Lettres de la Vendée/I/24
LETTRE XXIV.
Nous avons prolongé notre séjour ;
l’aisance, la sûreté, et aussi un peu
ma santé, en sont causes. Mon loisir
te vaudra le plaisir de recevoir une
lettre plus tranquille : tu vois que je
te juge avec ma tendre confiance ; tu
dois connoître notre bonne hôtesse ;
car elle te connoît parfaitement, et
dit, t’avoir vu plusieurs fois. Elle est
née ici : son père étoit un bon artisan.
Elle fut de bonne heure orpheline, et
ses parens la marièrent jeune. Son
mari, qui est du même lieu, servoit
alors dans un régiment qui fut embarqué pour l’Amérique ; elle le suivit,
étant grosse, et accoucha à
Rennes, où elle fut obligée de rester.
Son enfant mourut ; et ma mère, qui
étoit venue de Bois-Guéraut, à Rennes,
pour ses couches, l’ayant connue,
la prit pour nourrice, et l’emmena.
Elle resta chez nous, deux
ans, jusque au retour de son mari,
qui ayant eu son congé, se plaça
cavalier de maréchaussée. Alors, son
service n’exigeant pas de déplacemens
éloignés, elle put continuer un commerce
de mercerie, qu’elle tient encore.
Les événemens de la guerre,
dans la Vendée, ayant fait rassembler
les gendarmes aux armées, elle voulut
le suivre. Il paroît qu’ils sont aimés
et estimés dans leur pays : il vient
chez eux beaucoup de monde, que
nous ne voyons pas ; car nous sommes au secret ; elle a reçu ce matin, une
lettre de son mari, qui m’a fait grand
plaisir : sans entrer dans des détails,
il lui apprend d’abord que le commandant
n’est pas mort ; on le porta
chez lui, après le coup.
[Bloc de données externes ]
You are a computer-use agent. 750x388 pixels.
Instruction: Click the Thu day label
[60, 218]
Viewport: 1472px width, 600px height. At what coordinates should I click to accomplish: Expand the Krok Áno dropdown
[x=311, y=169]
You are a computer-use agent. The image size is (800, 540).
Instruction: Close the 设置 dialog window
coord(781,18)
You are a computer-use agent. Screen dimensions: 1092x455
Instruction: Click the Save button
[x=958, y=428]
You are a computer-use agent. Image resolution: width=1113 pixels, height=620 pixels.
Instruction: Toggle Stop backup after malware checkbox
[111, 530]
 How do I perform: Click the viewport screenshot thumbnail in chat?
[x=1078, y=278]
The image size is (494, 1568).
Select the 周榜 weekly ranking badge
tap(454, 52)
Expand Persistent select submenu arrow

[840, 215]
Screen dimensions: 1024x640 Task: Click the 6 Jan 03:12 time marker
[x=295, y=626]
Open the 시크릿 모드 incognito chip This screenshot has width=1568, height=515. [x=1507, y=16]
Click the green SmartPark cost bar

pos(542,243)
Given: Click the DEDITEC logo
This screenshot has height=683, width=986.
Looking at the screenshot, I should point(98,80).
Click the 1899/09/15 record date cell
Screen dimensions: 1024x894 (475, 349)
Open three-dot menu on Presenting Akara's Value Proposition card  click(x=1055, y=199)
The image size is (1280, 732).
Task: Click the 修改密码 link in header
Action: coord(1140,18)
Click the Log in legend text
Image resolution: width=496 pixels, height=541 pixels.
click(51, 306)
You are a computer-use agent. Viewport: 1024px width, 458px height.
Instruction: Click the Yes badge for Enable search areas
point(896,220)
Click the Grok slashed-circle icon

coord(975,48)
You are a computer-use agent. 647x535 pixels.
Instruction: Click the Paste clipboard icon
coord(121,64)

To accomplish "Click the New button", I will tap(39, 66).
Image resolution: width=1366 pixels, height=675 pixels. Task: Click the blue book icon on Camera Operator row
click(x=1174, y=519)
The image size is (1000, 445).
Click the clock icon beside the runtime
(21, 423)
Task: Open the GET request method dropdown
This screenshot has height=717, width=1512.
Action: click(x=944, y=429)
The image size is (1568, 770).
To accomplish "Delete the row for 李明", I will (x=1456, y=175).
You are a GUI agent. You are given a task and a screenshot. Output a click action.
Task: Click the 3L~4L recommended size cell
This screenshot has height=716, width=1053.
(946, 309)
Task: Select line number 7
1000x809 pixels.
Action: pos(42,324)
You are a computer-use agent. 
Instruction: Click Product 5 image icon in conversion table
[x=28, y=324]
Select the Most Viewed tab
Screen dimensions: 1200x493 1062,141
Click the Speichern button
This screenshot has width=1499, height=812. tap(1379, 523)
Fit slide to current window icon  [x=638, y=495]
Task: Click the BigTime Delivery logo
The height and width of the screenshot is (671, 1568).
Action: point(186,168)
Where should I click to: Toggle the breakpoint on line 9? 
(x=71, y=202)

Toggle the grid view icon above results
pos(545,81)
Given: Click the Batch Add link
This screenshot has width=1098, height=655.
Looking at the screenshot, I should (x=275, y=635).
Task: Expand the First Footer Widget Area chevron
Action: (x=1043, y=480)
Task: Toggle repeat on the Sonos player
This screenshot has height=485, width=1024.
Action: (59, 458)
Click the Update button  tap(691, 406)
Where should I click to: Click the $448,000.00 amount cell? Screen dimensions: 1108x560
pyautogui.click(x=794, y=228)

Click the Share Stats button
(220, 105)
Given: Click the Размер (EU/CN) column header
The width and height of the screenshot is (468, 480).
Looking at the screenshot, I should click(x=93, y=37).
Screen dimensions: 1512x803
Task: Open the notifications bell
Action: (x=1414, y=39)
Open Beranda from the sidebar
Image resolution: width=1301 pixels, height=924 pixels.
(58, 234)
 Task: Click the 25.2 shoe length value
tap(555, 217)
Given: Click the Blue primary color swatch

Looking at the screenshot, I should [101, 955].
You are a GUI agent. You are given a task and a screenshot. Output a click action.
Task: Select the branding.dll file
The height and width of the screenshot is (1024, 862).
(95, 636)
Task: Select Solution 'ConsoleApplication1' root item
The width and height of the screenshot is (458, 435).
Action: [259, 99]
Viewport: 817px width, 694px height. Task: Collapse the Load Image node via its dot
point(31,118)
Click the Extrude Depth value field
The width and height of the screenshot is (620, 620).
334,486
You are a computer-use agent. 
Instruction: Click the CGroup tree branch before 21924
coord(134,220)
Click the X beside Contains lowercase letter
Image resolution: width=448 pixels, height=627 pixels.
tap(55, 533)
Si comme on le
croit, il en revient, cela rend l’affaire
de Maurice un peu moins mauvaise.
La scène s’étoit passée dans une
rue étroite, et peu habitée ; le commandant
avoit été forcé de mettre le
sabre à la main ; le vieux cavalier,
qui suivoit Maurice, arriva à temps,
pour l’entraîner hors de la ville, et le
mettre en sûreté, dans le bois où nous
le trouvâmes. Ce bon cavalier a vu
aussi nos hôtesses, et les a instruites
et rassurées. Elles ont promis
qu’elles m’écriroient, dès que cela
seroit possible ; elles lui ont remis
notre mince bagage. Nous comptons passer ici encore un jour, peut-être
deux, pour quelques arrangemens de
marche, dont je te ferai part. À demain,
ma chère, je continuerai, avant l’heure de la poste.